§ Task statement
Line for line, the listing below is to be transcribed exactly.

Given records: Begin

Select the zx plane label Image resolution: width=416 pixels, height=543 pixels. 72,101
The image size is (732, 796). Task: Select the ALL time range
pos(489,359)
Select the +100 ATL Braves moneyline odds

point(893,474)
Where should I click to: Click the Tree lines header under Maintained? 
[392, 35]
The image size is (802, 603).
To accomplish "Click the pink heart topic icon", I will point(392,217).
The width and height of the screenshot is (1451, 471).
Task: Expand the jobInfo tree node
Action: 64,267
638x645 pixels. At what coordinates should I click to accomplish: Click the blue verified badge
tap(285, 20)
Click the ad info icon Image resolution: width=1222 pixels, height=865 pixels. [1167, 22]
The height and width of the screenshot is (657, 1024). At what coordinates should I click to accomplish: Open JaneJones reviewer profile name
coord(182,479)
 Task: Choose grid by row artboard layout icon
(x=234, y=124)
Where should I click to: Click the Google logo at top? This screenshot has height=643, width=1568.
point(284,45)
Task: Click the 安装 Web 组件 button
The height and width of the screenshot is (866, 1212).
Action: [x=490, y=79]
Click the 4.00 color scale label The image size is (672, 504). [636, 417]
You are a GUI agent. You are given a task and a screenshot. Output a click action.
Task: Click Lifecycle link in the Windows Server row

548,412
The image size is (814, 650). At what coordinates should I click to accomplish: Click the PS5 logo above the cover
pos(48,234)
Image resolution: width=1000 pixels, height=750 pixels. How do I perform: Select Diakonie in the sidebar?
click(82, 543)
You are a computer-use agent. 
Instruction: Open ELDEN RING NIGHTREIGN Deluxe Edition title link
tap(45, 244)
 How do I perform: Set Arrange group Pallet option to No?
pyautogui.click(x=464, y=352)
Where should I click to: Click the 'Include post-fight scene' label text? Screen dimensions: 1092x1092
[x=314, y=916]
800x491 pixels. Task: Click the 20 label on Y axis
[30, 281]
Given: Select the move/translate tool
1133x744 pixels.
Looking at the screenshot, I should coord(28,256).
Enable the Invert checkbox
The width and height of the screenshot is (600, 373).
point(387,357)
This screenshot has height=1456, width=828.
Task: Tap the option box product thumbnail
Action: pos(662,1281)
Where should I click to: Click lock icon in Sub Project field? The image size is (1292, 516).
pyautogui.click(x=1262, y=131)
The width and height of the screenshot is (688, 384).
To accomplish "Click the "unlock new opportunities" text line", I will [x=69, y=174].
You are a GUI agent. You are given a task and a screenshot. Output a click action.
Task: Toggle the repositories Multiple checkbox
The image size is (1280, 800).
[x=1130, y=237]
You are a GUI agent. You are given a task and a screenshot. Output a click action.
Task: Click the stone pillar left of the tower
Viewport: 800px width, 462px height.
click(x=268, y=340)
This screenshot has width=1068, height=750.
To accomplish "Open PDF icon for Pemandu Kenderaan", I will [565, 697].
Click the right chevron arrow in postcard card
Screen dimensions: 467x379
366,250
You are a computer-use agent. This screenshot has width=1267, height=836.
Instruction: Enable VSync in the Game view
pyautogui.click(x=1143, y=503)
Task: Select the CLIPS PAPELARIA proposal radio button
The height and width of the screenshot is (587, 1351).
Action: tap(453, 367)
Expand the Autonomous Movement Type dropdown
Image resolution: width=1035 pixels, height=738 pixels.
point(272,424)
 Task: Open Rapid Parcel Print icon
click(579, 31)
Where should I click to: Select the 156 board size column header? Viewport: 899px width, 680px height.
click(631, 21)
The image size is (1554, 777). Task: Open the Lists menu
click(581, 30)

Given records: End

§ Solution for this exercise
Select the zx plane label Image resolution: width=416 pixels, height=543 pixels. 72,101
The image size is (732, 796). Task: Select the ALL time range
pos(489,359)
Select the +100 ATL Braves moneyline odds

point(893,474)
Where should I click to: Click the Tree lines header under Maintained? 
[392, 35]
The image size is (802, 603).
To accomplish "Click the pink heart topic icon", I will point(392,217).
The width and height of the screenshot is (1451, 471).
Task: Expand the jobInfo tree node
Action: 64,267
638x645 pixels. At what coordinates should I click to accomplish: Click the blue verified badge
tap(285, 20)
Click the ad info icon Image resolution: width=1222 pixels, height=865 pixels. [1167, 22]
The height and width of the screenshot is (657, 1024). At what coordinates should I click to accomplish: Open JaneJones reviewer profile name
coord(182,479)
 Task: Choose grid by row artboard layout icon
(x=234, y=124)
Where should I click to: Click the Google logo at top? This screenshot has height=643, width=1568.
point(284,45)
Task: Click the 安装 Web 组件 button
The height and width of the screenshot is (866, 1212).
Action: [x=490, y=79]
Click the 4.00 color scale label The image size is (672, 504). [636, 417]
You are a GUI agent. You are given a task and a screenshot. Output a click action.
Task: Click Lifecycle link in the Windows Server row

548,412
The image size is (814, 650). At what coordinates should I click to accomplish: Click the PS5 logo above the cover
pos(48,234)
Image resolution: width=1000 pixels, height=750 pixels. How do I perform: Select Diakonie in the sidebar?
click(82, 543)
You are a computer-use agent. 
Instruction: Open ELDEN RING NIGHTREIGN Deluxe Edition title link
tap(45, 244)
 How do I perform: Set Arrange group Pallet option to No?
pyautogui.click(x=464, y=352)
Where should I click to: Click the 'Include post-fight scene' label text? Screen dimensions: 1092x1092
[x=314, y=916]
800x491 pixels. Task: Click the 20 label on Y axis
[30, 281]
Given: Select the move/translate tool
1133x744 pixels.
Looking at the screenshot, I should coord(28,256).
Enable the Invert checkbox
The width and height of the screenshot is (600, 373).
point(387,357)
This screenshot has height=1456, width=828.
Task: Tap the option box product thumbnail
Action: pos(662,1281)
Where should I click to: Click lock icon in Sub Project field? The image size is (1292, 516).
pyautogui.click(x=1262, y=131)
The width and height of the screenshot is (688, 384).
To accomplish "Click the "unlock new opportunities" text line", I will [x=69, y=174].
You are a GUI agent. You are given a task and a screenshot. Output a click action.
Task: Toggle the repositories Multiple checkbox
The image size is (1280, 800).
[x=1130, y=237]
You are a GUI agent. You are given a task and a screenshot. Output a click action.
Task: Click the stone pillar left of the tower
Viewport: 800px width, 462px height.
click(x=268, y=340)
This screenshot has width=1068, height=750.
To accomplish "Open PDF icon for Pemandu Kenderaan", I will [565, 697].
Click the right chevron arrow in postcard card
Screen dimensions: 467x379
366,250
You are a computer-use agent. This screenshot has width=1267, height=836.
Instruction: Enable VSync in the Game view
pyautogui.click(x=1143, y=503)
Task: Select the CLIPS PAPELARIA proposal radio button
The height and width of the screenshot is (587, 1351).
Action: tap(453, 367)
Expand the Autonomous Movement Type dropdown
Image resolution: width=1035 pixels, height=738 pixels.
point(272,424)
 Task: Open Rapid Parcel Print icon
click(579, 31)
Where should I click to: Select the 156 board size column header? Viewport: 899px width, 680px height.
click(631, 21)
The image size is (1554, 777). Task: Open the Lists menu
click(581, 30)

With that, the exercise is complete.